The final chapter of "TV a Go Go" is a fascinating case study of one figure who has been central to rock on TV and for whom TV has been central: Michael Jackson. Here Austen provides a year by year chronicle of Jackson's TV appearances, performance by performance, event by event. This chronicle begins during the Jackson 5ive years of the late-1960s and early-1970s, continues through Michael's first solo appearances in the latter '70s, reaches a crescendo with the landmark performance on the Motown 25th anniversary show in 1983 and the same period's pioneering music videos, traces MJ's post-"Thriller" career in TV performances and music videos (including such incidents as the controversial "Black and White" video of 1991), and concludes with the reality-TV like saga that Jackson's life and career has become since his 1993 accusations of child molestation. Through the story of Jackson's TV appearances, Austen manages to provide a microcosm of the preceding account of the development of rock on TV.
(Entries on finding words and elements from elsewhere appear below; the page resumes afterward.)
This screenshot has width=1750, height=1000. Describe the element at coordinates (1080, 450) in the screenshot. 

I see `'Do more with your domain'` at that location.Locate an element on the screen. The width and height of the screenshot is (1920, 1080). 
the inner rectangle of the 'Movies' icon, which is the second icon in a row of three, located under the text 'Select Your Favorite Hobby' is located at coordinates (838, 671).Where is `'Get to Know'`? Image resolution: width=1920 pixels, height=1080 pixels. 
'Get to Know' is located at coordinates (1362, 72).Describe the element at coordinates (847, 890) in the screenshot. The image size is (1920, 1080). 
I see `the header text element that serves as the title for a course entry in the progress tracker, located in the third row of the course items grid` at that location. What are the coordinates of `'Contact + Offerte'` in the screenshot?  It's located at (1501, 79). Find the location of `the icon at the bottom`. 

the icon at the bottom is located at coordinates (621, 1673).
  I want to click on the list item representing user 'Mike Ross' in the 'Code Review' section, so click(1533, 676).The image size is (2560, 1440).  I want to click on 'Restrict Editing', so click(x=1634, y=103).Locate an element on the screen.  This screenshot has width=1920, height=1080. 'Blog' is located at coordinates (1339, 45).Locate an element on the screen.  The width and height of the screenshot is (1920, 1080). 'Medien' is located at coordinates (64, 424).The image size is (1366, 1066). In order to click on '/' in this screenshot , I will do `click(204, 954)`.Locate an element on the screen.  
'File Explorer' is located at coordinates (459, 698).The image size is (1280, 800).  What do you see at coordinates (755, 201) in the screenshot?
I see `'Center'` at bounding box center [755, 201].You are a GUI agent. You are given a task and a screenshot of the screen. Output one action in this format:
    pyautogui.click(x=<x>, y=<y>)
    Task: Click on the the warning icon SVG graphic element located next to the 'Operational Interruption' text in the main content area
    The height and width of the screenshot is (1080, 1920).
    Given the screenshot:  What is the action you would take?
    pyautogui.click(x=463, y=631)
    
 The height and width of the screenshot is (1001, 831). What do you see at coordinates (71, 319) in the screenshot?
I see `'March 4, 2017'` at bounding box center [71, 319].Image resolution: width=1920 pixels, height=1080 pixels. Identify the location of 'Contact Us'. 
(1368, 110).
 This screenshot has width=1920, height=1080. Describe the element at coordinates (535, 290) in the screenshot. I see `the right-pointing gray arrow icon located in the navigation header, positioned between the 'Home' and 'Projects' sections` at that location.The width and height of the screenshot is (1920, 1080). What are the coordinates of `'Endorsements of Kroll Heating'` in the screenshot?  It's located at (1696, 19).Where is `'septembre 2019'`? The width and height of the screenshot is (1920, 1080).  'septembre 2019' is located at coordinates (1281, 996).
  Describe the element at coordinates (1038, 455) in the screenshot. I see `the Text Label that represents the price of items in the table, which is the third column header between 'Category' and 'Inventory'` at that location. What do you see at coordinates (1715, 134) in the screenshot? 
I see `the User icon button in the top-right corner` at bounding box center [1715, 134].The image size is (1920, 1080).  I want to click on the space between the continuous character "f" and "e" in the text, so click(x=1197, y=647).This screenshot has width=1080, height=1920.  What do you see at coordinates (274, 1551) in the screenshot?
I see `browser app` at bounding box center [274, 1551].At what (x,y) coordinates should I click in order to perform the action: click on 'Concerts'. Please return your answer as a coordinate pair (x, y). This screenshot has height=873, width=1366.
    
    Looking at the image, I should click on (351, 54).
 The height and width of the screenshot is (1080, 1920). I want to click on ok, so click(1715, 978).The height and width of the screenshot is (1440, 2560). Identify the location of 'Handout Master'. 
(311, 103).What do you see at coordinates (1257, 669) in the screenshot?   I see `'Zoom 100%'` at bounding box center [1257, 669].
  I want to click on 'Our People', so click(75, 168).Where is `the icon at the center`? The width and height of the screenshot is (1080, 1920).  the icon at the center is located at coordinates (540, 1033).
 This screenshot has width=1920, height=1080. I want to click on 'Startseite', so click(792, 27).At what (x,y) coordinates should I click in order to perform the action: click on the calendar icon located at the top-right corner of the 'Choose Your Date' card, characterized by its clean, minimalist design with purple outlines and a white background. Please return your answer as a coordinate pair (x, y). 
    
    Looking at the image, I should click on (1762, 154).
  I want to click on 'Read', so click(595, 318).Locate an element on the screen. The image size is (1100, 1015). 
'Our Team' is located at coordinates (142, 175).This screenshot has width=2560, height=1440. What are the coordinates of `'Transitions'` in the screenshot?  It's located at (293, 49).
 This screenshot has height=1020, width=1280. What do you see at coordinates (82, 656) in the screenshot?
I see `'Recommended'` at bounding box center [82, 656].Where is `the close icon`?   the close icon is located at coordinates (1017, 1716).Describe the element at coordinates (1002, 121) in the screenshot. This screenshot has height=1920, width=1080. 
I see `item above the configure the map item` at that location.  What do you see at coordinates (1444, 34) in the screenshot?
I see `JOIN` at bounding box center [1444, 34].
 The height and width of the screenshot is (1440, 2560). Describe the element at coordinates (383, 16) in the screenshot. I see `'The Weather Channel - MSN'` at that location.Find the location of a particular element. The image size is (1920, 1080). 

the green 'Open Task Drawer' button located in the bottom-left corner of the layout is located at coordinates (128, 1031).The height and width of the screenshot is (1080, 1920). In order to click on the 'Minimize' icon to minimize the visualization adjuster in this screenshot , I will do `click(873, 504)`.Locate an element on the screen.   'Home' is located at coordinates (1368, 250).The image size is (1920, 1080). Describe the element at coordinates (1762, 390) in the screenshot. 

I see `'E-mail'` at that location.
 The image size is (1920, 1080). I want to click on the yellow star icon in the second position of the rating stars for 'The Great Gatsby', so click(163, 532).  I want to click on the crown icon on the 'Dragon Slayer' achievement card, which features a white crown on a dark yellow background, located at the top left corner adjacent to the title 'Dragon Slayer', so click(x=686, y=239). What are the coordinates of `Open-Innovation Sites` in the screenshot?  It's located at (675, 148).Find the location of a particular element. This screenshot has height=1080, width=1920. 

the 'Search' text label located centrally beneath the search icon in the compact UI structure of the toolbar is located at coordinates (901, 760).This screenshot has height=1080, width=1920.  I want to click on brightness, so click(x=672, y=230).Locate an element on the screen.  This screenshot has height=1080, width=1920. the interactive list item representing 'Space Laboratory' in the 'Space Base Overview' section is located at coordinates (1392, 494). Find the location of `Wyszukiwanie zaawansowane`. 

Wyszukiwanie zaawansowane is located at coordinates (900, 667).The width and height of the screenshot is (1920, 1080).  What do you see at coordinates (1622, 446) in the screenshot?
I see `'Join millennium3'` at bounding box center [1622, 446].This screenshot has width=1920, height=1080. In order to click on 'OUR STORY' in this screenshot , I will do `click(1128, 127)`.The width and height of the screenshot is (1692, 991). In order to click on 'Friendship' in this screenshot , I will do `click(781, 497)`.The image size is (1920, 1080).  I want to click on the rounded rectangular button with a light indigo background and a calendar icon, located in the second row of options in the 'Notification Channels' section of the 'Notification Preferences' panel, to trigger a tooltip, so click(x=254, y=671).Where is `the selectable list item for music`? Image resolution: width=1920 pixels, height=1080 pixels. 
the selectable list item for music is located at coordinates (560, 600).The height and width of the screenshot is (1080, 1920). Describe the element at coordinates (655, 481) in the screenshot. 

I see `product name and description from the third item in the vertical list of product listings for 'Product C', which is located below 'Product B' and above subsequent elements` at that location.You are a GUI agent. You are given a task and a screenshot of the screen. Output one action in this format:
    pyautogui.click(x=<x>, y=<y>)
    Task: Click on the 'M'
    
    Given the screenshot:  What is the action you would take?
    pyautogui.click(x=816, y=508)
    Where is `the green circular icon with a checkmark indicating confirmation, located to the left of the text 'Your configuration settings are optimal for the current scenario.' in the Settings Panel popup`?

"TV a Go Go" is a veritable encyclopedia of rock performances on TV. Austen is a dedicated aficionado of rock music and of TV and offers exhaustive analyses of particular appearances and particular moments of importance to rock TV. These discussions treat forgotten and obscure shows (such as "Kiddie a Go Go," a dance show for the grade school set, or "Inside Bed-Sty," a local show in New York City featuring black musicians), as well as the subject of rock music on non-musical shows, most interestingly punk rock on 1970s series such as "Quincy M.E." and "CHiPs." The book has a surprisingly light emphasis on music video and the development of MTV, which leaves somewhat of a hole in Austen's analysis, but this is forgivable due to the subject's relatively thorough treatment elsewhere.

"TV a Go Go" is not a scholarly book, although it will appeal to scholarly needs due to its exhaustive historical accounting of rock music on American TV. This historical work will be of interest to anyone with a deep interest in either TV history or in the history of popular music.